I use an open face notch and bore cut on everything. ill punch out the center if its real higrade stuff. the safty factor in it really ruls out any thing else. not to bost experience here or any thing but as a production cutter i cut about a million feet a year and i have never had a problem with the open face. it just works and its safe.


----------



## Zackman1801 (Dec 7, 2008)

yeah, i think that alot of people out west dont really like it for one reason or another, but people around here have openly embraced it. like i said, i dont think i have ever seen anyone else use a humbolt. not saying there is anything wrong with it but people around here just dont use it, not much need to i guess.


----------



## forestryworks (Dec 7, 2008)

Cletuspsc said:


> I use an open face notch and bore cut on everything. ill punch out the center if its real higrade stuff. the safty factor in it really ruls out any thing else. not to bost experience here or any thing but as a production cutter i cut about a million feet a year and i have never had a problem with the open face. it just works and its safe.

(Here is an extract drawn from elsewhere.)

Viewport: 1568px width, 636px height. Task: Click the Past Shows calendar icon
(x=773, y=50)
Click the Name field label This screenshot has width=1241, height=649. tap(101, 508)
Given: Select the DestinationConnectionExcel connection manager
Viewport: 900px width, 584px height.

a good faller will have more that one trick up his sleeve and another saw close by


----------



## treemandan (Dec 7, 2008)

Zackman1801 said:


> i tried to tuck them in but they always find their way out. my normal shirt was dirty, that one dosent have any hangers to get caught. bore cutting is the norm around here, a few old timers still cut the way they always cut. ive seen some who dont even make notches just cut around and leave a small area of wood cut on what ever way they want it to fall and then wedge it over. i dont get why people think bore cutting is soo dangerous, if you dont use the kickback zone its not going to kick back, ive made tons of bore cuts and never had one.

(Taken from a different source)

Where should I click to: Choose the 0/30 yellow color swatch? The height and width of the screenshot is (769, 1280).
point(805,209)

Oh the bore is fine if you wanna, ditch the string, yank it out and throw it away


----------



## treemandan (Dec 7, 2008)

I forgot to add " Here's looking at you kiddo!"
Did you see his eyeball?
All the straps on a pair a chaps make me nervous too.


----------



## clearance (Dec 7, 2008)

Nice pic there Dan, a picture is indeed worth a thousand words. 

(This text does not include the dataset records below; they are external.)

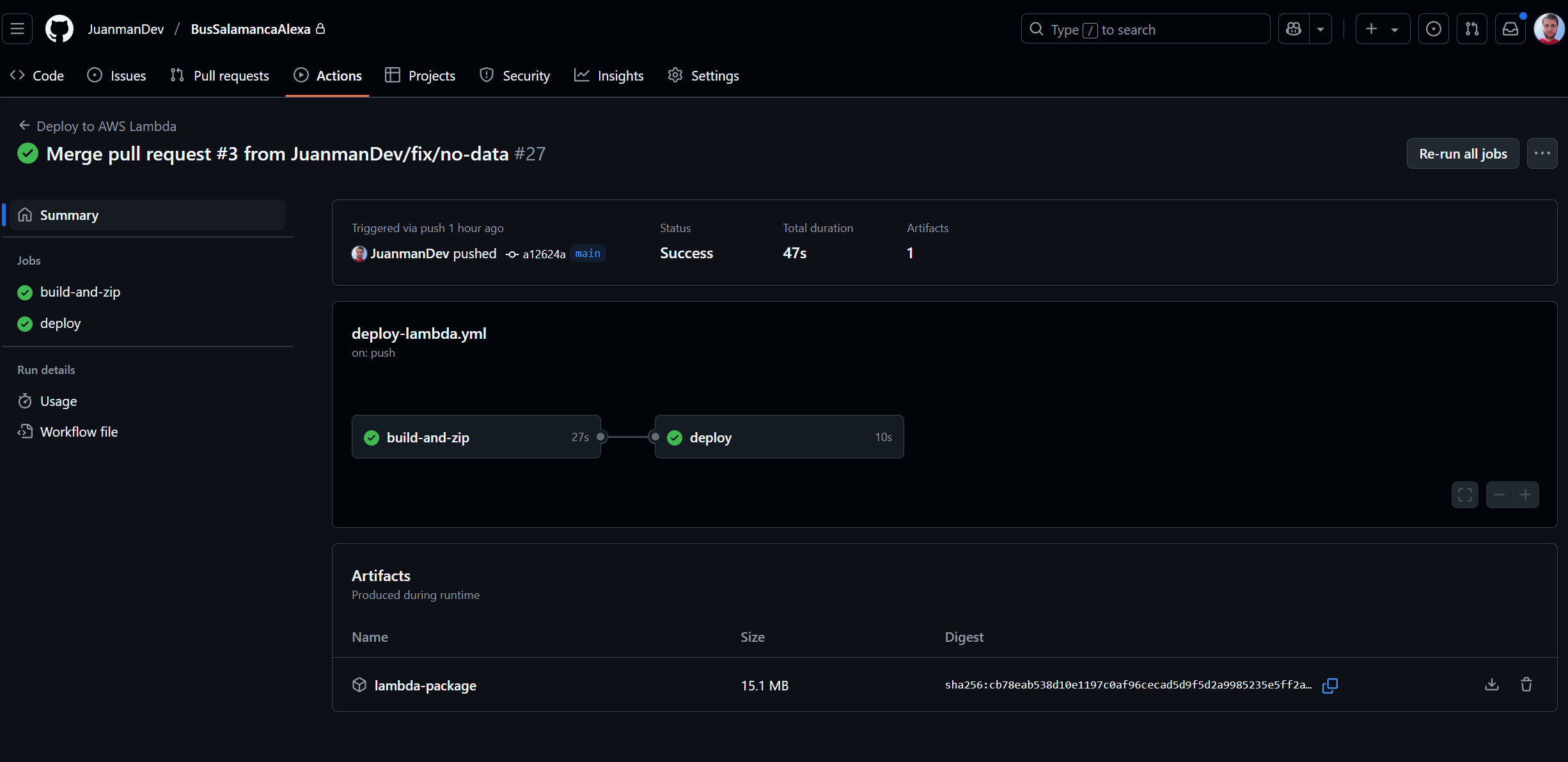Open the pull requests icon in the header
This screenshot has height=762, width=1568.
click(x=1472, y=29)
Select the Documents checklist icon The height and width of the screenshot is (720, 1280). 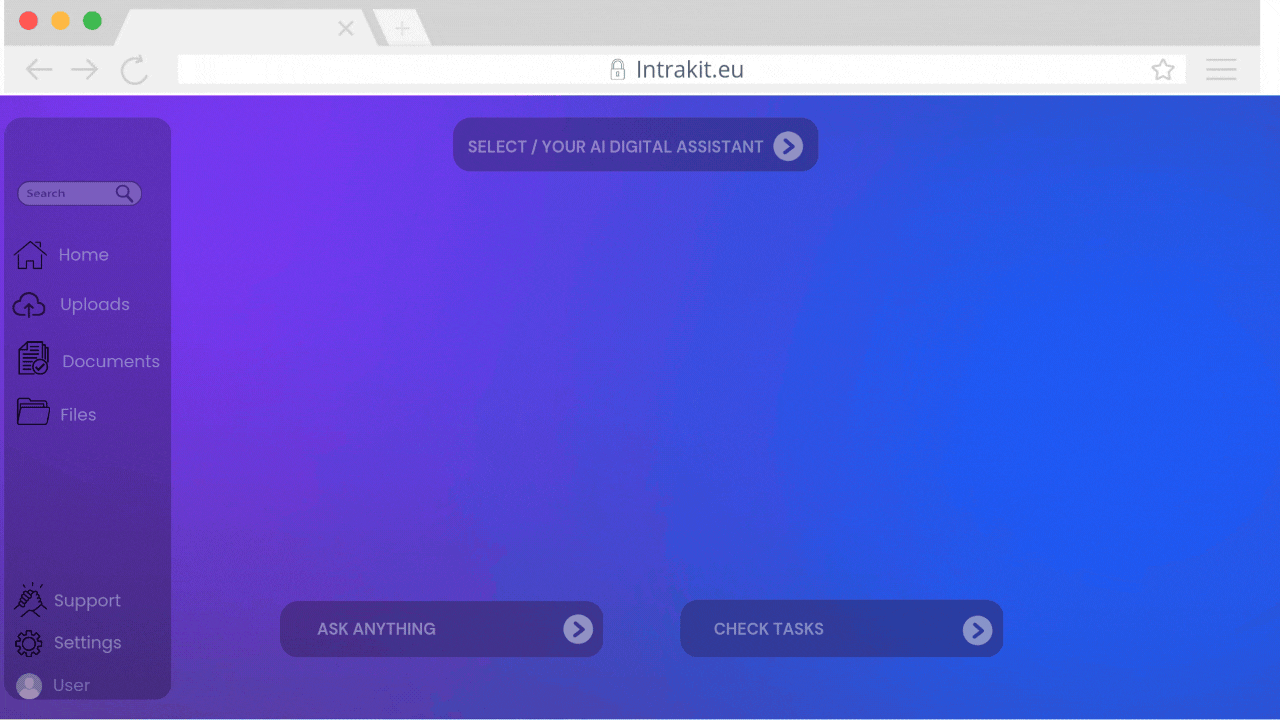tap(33, 358)
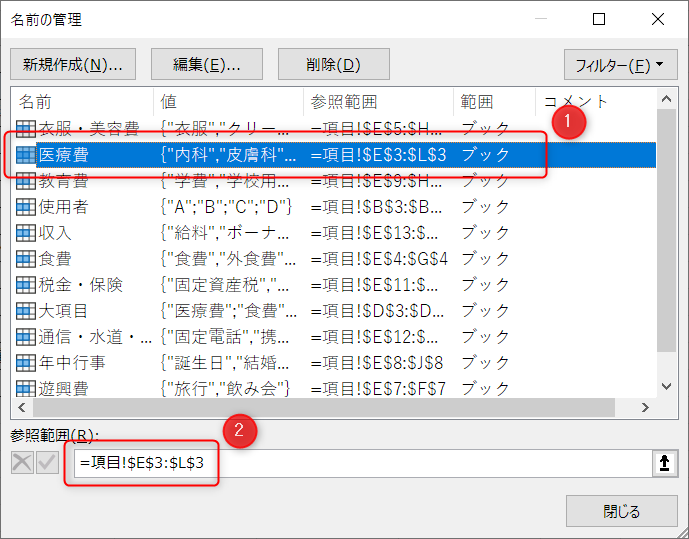Click the table icon beside 収入
Screen dimensions: 689x539
tap(26, 233)
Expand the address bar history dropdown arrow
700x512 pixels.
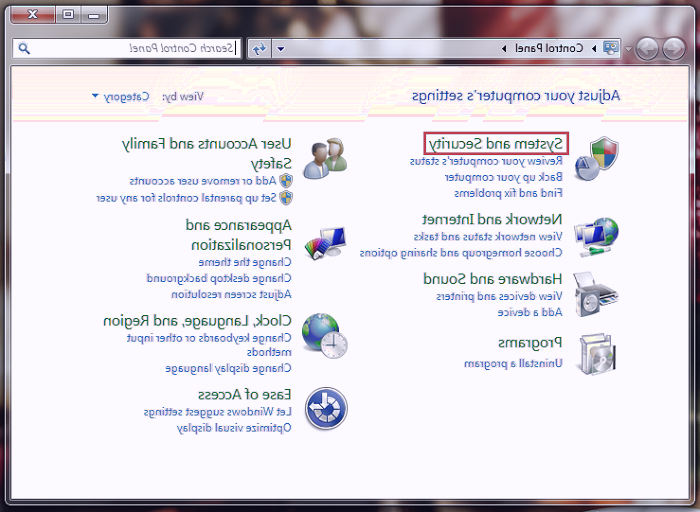coord(281,48)
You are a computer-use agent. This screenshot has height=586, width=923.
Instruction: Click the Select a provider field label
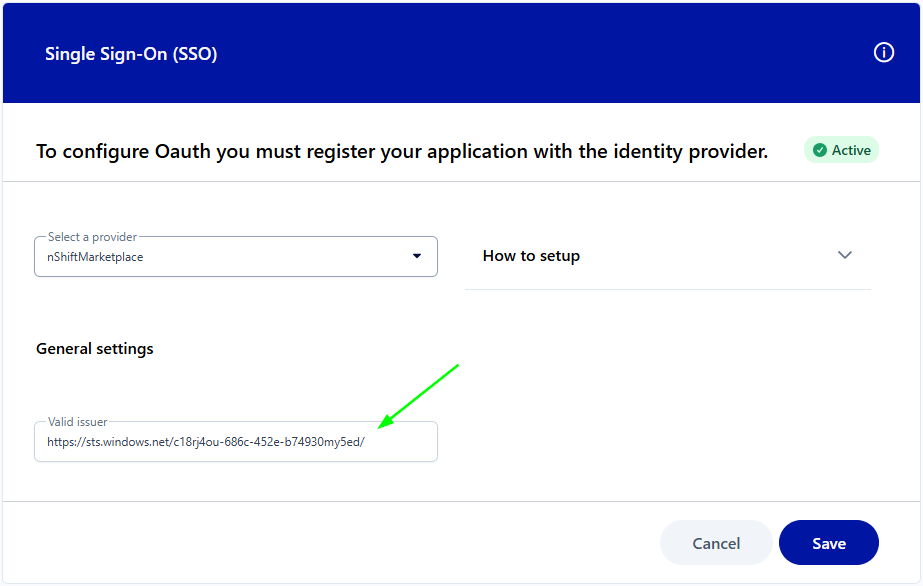click(x=92, y=237)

I use a Humbolt, 30 degrees type. Undercut around 1/3 of the tree diameter. Falling through standing timber is dangerous, more trees should be marked by someone who has experience falling, it seems.

Whatever floats your boat, I guess. Good luck to you Zack, and be carefull out there.


----------



## MR.STIHL036 (Dec 10, 2010)

*junk*

we just finished that site last year we all hated it Sheaffer and bean were very pissed on this site now were cutting the parsons road site


----------